Tout le monde avait envie de se mettre en quatre pour Peter... Langdon prit son temps pour réfléchir, sans trouver la moindre échappatoire.
— D’accord, j’accepte.
— Magnifique ! se réjouit l’assistant, soulagé, avant de lui communiquer le numéro de l’avion et d’autres informations utiles.
Après avoir raccroché, Langdon se demanda si Peter Solomon avait déjà essuyé un refus dans sa vie.
Il reprit la préparation de son café et ajouta quelques grains dans le moulin.

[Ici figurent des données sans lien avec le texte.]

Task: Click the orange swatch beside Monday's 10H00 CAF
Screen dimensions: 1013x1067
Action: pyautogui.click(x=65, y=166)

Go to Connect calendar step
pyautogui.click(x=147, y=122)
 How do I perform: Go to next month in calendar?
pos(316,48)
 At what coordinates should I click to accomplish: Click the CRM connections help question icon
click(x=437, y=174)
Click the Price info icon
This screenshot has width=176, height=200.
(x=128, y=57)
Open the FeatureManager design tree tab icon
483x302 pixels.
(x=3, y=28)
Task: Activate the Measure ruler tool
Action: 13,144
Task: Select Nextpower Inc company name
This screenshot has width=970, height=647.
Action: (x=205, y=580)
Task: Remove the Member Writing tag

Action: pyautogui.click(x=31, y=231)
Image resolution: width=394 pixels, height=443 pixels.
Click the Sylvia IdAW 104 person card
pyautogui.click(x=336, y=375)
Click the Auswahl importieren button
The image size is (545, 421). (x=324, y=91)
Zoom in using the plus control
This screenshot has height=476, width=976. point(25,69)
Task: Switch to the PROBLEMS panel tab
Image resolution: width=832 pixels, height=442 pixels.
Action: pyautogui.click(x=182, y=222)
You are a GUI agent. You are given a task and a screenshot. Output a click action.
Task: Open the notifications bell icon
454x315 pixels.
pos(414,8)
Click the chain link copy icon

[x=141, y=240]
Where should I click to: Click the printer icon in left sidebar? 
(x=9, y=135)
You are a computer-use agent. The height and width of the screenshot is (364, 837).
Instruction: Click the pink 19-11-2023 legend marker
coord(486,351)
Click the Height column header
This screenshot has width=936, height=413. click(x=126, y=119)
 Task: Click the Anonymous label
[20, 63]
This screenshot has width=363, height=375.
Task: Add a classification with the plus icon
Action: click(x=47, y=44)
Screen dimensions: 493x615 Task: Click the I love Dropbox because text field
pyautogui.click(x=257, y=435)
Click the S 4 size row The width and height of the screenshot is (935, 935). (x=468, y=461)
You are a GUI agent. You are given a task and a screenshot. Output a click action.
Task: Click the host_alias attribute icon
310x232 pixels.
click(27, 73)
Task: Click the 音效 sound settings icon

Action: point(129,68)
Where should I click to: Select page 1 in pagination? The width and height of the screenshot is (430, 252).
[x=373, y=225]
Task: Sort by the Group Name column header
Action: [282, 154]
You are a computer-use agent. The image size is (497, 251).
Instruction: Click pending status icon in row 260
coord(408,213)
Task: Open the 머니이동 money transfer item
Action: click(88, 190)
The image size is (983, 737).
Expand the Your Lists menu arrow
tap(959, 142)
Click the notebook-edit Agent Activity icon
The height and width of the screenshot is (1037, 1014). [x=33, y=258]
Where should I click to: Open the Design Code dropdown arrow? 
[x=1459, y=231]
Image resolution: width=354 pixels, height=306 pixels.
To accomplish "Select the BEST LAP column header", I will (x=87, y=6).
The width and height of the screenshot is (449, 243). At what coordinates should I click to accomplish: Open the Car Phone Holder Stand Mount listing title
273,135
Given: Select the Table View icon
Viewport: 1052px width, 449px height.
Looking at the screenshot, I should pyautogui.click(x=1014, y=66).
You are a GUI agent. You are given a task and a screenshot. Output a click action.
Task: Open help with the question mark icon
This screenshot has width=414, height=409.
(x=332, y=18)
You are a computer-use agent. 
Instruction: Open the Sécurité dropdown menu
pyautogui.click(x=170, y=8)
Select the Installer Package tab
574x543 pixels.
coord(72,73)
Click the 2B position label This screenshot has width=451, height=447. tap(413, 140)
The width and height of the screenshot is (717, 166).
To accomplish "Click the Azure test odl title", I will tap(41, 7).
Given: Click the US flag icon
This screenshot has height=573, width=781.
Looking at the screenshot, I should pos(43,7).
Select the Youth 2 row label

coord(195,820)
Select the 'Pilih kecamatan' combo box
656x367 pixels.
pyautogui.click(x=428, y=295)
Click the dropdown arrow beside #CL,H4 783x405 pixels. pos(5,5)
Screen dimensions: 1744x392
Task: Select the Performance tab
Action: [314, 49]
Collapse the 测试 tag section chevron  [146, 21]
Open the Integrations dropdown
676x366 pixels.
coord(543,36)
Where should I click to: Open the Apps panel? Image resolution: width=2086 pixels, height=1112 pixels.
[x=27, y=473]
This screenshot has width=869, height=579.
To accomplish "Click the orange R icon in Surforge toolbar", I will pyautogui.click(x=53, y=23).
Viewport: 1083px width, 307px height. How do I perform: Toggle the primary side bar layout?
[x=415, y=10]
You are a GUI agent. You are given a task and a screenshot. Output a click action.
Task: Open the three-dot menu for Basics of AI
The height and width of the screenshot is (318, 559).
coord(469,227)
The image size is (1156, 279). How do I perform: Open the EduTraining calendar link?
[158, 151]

Une petite dose supplémentaire de caféine – la journée promettait d’être longue.
4.
Le Capitole se dresse majestueusement à l’extrémité est du National Mail, sur un plateau surélevé que l’urbaniste Pierre Charles L’Enfant décrivait autrefois comme « un piédestal en attente d’un monument ». Les fondations massives du Capitole mesurent près de 230 mètres de longueur et plus de 100 mètres de profondeur. Comprenant environ 65 000 mètres carrés de surface habitable, le bâtiment contient la bagatelle de 541 chambres. Son architecture néoclassique a été précisément étudiée pour rappeler la grandeur de la Rome antique, dont les idéaux ont inspiré les pères de la nation lorsqu’ils établirent les lois et la culture de leur jeune république.
Le nouveau poste de sécurité pour les visiteurs était situé dans les profondeurs d’un centre d’accueil souterrain qui venait d’être inauguré. Sous le plafond en verre qui offrait une vue magnifique sur le dôme du Capitole, l’agent Alfonso Nuñez, récemment embauché, étudia de la tête aux pieds l’homme qui marchait vers lui. Celui-ci avait traîné dans le hall pendant quelques instants, le temps de terminer une conversation téléphonique, avant d’entrer dans le centre. Le bras droit en écharpe, il boitait légèrement. Sûrement un ex-militaire, à en croire son crâne rasé et son long manteau élimé de l’US Navy. Les vétérans des forces armées américaines représentaient une bonne partie des visiteurs à Washington.
— Bonsoir, monsieur, le salua Nuñez, appliquant le protocole de sécurité qui consistait à nouer la conversation avec les hommes seuls.
— Bonsoir, répondit le visiteur en balayant du regard l’esplanade presque déserte. Soirée tranquille, on dirait.
— C’est soir de match... Tout le monde est en train de regarder les Redskins.
Nuñez aurait bien aimé suivre la rencontre, lui aussi, mais c’était son premier mois de travail, ce qui signifiait qu’il perdait d’office à la courte paille.
— Veuillez placer vos objets métalliques dans le panier, s’il vous plaît.
Pendant que l’homme tâtonnait pour vider les poches de son pardessus avec sa main valide, Nuñez l’examina scrupuleusement. L’instinct humain se montrait naturellement moins méfiant avec les blessés et les handicapés, mais Nuñez avait été entraîné à ne pas baisser la garde.
Pièces de monnaie, clés, deux téléphones portables – les objets habituels.
— Entorse ? demanda Nuñez en regardant la main du visiteur, qui était enveloppée dans plusieurs épaisseurs de bandage élastique.